Target | No. of Files | Total Capacity | NAS -> Snowball Time | Snowball -> S3 Time | Failed Objects |
---|---|---|---|---|---|
the 1st snowball performance | 19,567,430 | 2,408 GB | 1W | 113 hour | 954 |
the 2nd snowball performance | approx. 119,577,235 | 14,708 GB | 1W | 26 hour | 0 |
bucket_name = "your-own-bucket"
session = boto3.Session(profile_name='sbe1')
s3 = session.client('s3', endpoint_url='http://10.10.10.10:8080')
# or below
#s3 = boto3.client('s3', endpoint_url='https://s3.ap-northeast-2.amazonaws.com')
#s3 = boto3.client('s3', region_name='ap-northeast-2', endpoint_url='https://s3.ap-northeast-2.amazonaws.com', aws_access_key_id=None, aws_secret_access_key=None)
target_path = '/move/to/s3/orgin/' ## very important!! change to your source directory
max_tarfile_size = 10 * 1024 ** 3 # 10GB
max_part_size = 300 * 1024 ** 2 # 300MB
min_part_size = 5 * 1024 ** 2 # 5MB
max_process = 5 # concurrent processes, set the value to less than filelist files in file list_dir
if os.name == 'nt':
filelist_dir = "C:/Temp/fl_logdir_dkfjpoiwqjefkdjf/" #for windows
else:
filelist_dir = '/tmp/fl_logdir_dkfjpoiwqjefkdjf/' #for linux
ec2-user> python3 snowball_uploader.py genlist
genlist parameter generates the manifest files containing original files and target files. this parameter should be run before coping the files.
ec2-user> ls /tmp/fl_logdir_dkfjpoiwqjefkdjf
fl_1.yml fl_2.yml fl_3.yml fl_4.yml fl_5.yml
ec2-suer> cat f1_1.yaml
- ./snowball_uploader_11_failed.py: ./snowball_uploader_11_failed.py
- ./success_fl_2.yaml_20200226_002049.log: ./success_fl_2.yaml_20200226_002049.log
- ./file_list.txt: ./file_list.txt
- ./snowball-fl_1-20200218_151840.tar: ./snowball-fl_1-20200218_151840.tar
- ./bytesio_test.py: ./bytesio_test.py
- ./filelist_dir1_10000.txt: ./filelist_dir1_10000.txt
- ./snowball_uploader_14_success.py: ./snowball_uploader_14_success.py
- ./error_fl_1.txt_20200225_022018.log: ./error_fl_1.txt_20200225_022018.log
- ./snowball_uploader_debug_success.py: ./snowball_uploader_debug_success.py
- ./success_fl_1.txt_20200225_022018.log: ./success_fl_1.txt_20200225_022018.log
- ./snowball_uploader_20_thread.py: ./snowball_uploader_20_thread.py
- ./success_fl_1.yml_20200229_173222.log: ./success_fl_1.yml_20200229_173222.log
- ./snowball_uploader_14_ing.py: ./snowball_uploader_14_ing.py
def rename_file(org_file):
target_file = org_file ##
return target_file
cp_snowball parameter will transfer files to snowball
When the script runs, it creates two log files, success_'file_name''timestamp'.log and error'file_name'_'timestamp'.log
#print ('n')
print ('genlist: ')
print ('this option will generate files which are containing target files list in %s'% (filelist_dir))
#print ('n')
print ('cp_snowball: ')
print ('cp_snowball option will copy the files on server to snowball efficiently')

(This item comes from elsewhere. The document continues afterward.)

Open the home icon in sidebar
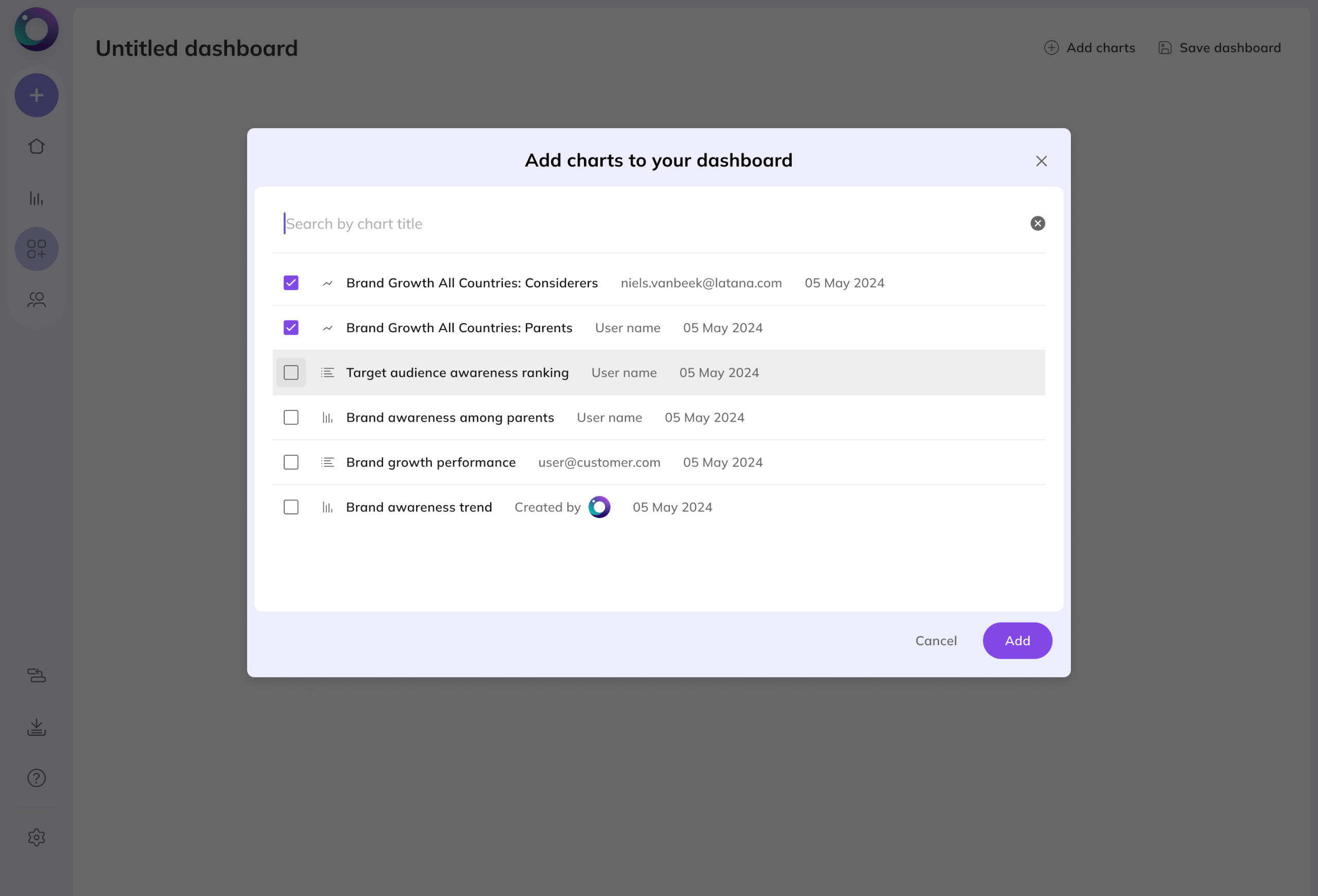Image resolution: width=1318 pixels, height=896 pixels. (36, 146)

print ('the mechanism is here:')
print ('1. reads the target file name from the one filelist file in filelist directory')
print ('2. accumulates files to max_part_size in memory')

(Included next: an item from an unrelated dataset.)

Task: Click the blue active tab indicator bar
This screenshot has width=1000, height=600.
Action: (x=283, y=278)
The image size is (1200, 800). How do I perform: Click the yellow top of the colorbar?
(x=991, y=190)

print ('3. if it reachs max_part_size, send it to snowball using MultiPartUpload')
print ('4. during sending data chunk, threads are invoked to max_thread')
print ('5. after complete to send, tar file is generated in snowball')

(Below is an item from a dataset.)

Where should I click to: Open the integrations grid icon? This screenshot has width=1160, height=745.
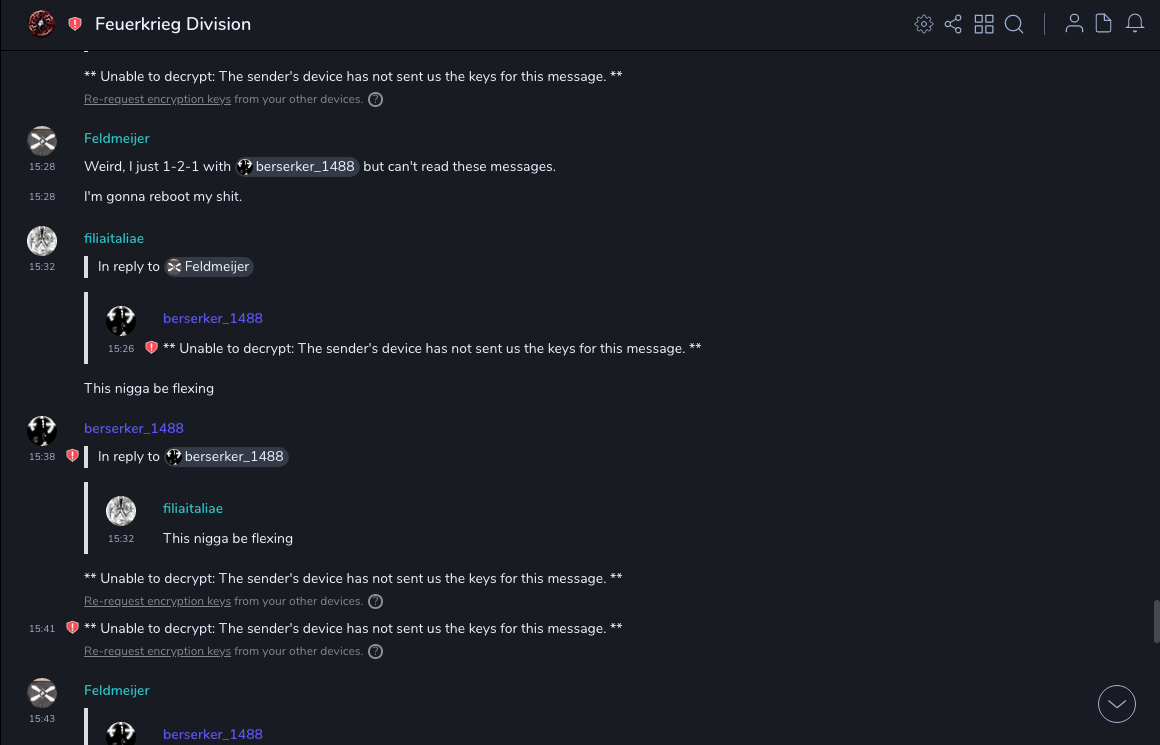click(984, 24)
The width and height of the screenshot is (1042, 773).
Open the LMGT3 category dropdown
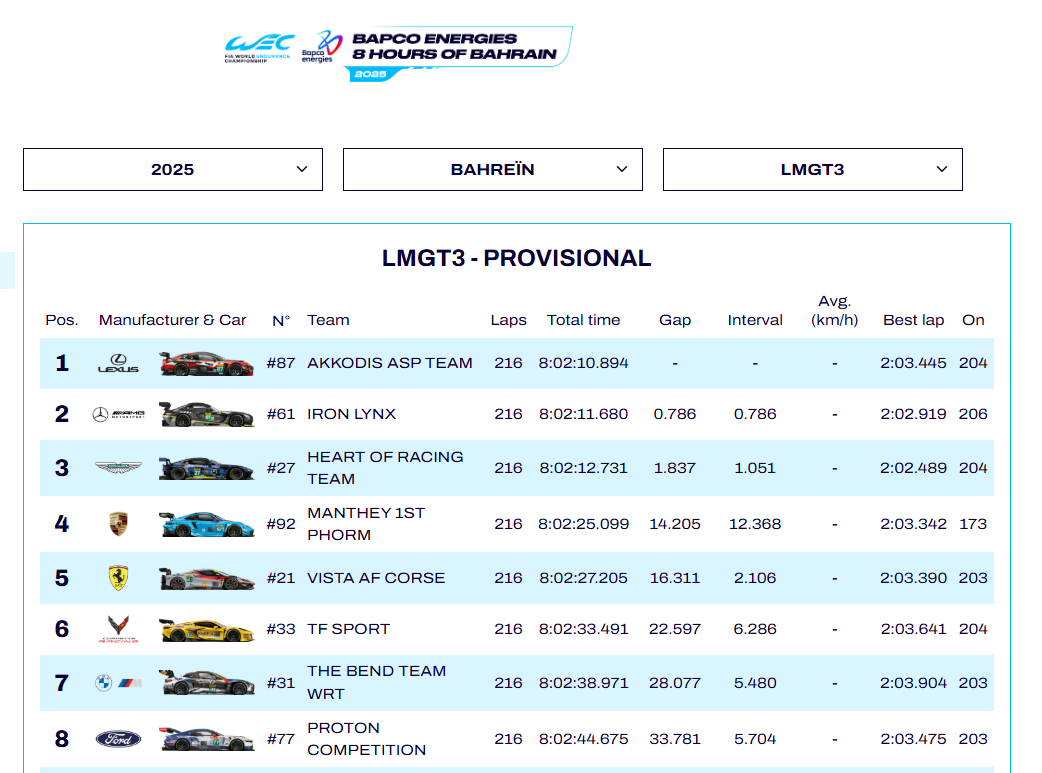coord(813,170)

print ('6. then, moves to the next filelist file recursively')
I'm not a professional programmer so it may have some flaw, error handling is very poor. And this script may consume huge amount of memory if you set too high numbers of parameters (max_threads, max_part_size, and max_tarfile_size), then it can cause the freezing of system. so test it several times with sample data. When I used it in customer sites, it reduced the consuming time over 10 times. I hope you could get help from this script as well.